The Bigger Picture: The Predictable Cycle of Outrage and Censorship 

As noted by MediaNama’s Nikhil Pahwa, the India’s Got Latent controversy follows a worn-out but effective pattern that systematically erodes free speech: 

  • Amplification: Offensive content is identified and amplified, often by political actors and sensationalist media, creating a moral panic. 
  • Censorship: Under pressure, platforms capitulate and remove the content (as YouTube did with the IGL episode), setting a precedent for extra-legal takedowns. 
  • Regulation: The incident is used as a justification for new, broad regulations that restrict speech far beyond the original incident. 

The easiest answer, as the government’s former Attorney General Mukul Rohatgi once stated regarding online porn, is simply “not watching it.” Empowerment, media literacy, and counterspeech are often more effective tools than blunt censorship. If content is truly harmful and illegal under existing laws (like the IPC), those laws should be enforced. We don’t need a new, parallel system for the digital world that operates on a lower threshold of what constitutes an offence. 

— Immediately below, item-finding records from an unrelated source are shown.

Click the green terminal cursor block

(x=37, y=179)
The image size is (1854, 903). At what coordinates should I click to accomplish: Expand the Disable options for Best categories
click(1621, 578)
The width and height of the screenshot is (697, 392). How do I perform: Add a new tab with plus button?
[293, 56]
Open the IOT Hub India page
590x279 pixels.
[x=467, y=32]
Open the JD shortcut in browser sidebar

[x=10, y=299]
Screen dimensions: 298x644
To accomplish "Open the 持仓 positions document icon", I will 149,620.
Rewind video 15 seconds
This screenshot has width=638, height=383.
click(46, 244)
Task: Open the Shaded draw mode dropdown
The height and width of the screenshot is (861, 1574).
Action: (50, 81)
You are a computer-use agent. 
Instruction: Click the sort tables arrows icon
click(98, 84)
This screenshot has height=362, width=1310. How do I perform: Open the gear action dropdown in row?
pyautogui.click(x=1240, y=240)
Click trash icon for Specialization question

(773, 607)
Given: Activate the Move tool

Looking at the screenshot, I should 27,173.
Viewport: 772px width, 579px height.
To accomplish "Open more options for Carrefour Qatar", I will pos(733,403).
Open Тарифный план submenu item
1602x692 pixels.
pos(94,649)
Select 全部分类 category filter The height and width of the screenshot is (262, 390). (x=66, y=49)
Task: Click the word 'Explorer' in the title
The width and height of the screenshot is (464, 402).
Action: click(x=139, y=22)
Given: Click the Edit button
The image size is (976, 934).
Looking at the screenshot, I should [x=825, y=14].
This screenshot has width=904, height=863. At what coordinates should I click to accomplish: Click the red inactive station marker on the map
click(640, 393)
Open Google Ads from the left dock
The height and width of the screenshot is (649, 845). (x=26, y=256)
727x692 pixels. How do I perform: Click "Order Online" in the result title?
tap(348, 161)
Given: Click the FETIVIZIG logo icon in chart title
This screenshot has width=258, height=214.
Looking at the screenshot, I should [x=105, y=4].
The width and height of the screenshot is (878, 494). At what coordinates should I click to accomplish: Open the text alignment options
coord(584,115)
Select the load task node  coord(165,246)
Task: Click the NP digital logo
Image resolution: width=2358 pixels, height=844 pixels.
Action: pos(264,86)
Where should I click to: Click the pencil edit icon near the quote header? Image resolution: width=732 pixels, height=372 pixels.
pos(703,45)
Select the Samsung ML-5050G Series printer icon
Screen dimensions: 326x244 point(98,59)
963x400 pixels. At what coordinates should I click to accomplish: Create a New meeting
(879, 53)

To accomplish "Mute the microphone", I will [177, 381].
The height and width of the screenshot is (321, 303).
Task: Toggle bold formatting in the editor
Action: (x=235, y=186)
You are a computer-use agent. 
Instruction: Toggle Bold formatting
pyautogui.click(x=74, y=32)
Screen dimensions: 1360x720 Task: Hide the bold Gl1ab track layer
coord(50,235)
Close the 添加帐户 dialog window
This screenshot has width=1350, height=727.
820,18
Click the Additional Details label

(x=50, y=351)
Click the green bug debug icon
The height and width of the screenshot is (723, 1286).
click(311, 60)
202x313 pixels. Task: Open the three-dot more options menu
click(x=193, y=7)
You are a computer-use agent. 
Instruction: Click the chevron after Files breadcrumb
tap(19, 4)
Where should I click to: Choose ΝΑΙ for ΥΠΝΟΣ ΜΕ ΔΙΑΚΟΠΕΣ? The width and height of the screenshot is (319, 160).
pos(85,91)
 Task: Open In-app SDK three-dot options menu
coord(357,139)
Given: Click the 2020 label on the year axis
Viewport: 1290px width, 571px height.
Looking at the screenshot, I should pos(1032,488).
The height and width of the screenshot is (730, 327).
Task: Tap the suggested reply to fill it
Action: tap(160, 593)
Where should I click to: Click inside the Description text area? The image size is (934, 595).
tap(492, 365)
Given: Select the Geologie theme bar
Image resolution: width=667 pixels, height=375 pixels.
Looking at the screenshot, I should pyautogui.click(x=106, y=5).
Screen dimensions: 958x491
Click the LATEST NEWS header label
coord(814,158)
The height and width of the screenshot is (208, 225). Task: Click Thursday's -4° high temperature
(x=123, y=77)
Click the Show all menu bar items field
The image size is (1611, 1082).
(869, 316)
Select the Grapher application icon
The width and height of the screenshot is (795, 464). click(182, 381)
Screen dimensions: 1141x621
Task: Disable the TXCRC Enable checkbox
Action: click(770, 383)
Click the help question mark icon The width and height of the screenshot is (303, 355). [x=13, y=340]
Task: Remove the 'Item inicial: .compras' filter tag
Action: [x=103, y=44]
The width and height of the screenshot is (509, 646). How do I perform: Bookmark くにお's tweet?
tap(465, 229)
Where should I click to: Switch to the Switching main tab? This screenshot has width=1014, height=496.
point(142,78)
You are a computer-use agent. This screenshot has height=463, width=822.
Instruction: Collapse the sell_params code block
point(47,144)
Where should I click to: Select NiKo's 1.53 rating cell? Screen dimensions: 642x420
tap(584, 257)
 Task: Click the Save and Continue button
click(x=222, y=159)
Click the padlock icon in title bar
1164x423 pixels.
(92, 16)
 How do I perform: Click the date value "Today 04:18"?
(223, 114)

Conclusion: Safeguarding the Digital Town Square 

The Supreme Court’s concern is understandable. The power and reach of social media influencers are undeniable, and with that power comes responsibility. However, the remedy must not be worse than the disease. In striving to police the outskirts of acceptable speech, we must be careful not to burn down the entire town square. 

Professor VK Tiwari’s call for public consultation is not an attempt to stall necessary regulation; it is a plea for wiser, more constitutional, and more democratic regulation. It is a call to ensure that the rules governing India’s digital future are written not in reaction to the loudest cry of outrage, but through the collective, reasoned wisdom of the people they are meant to serve. The MIB would do well to listen. The freedom of expression of millions of Indians depends on it.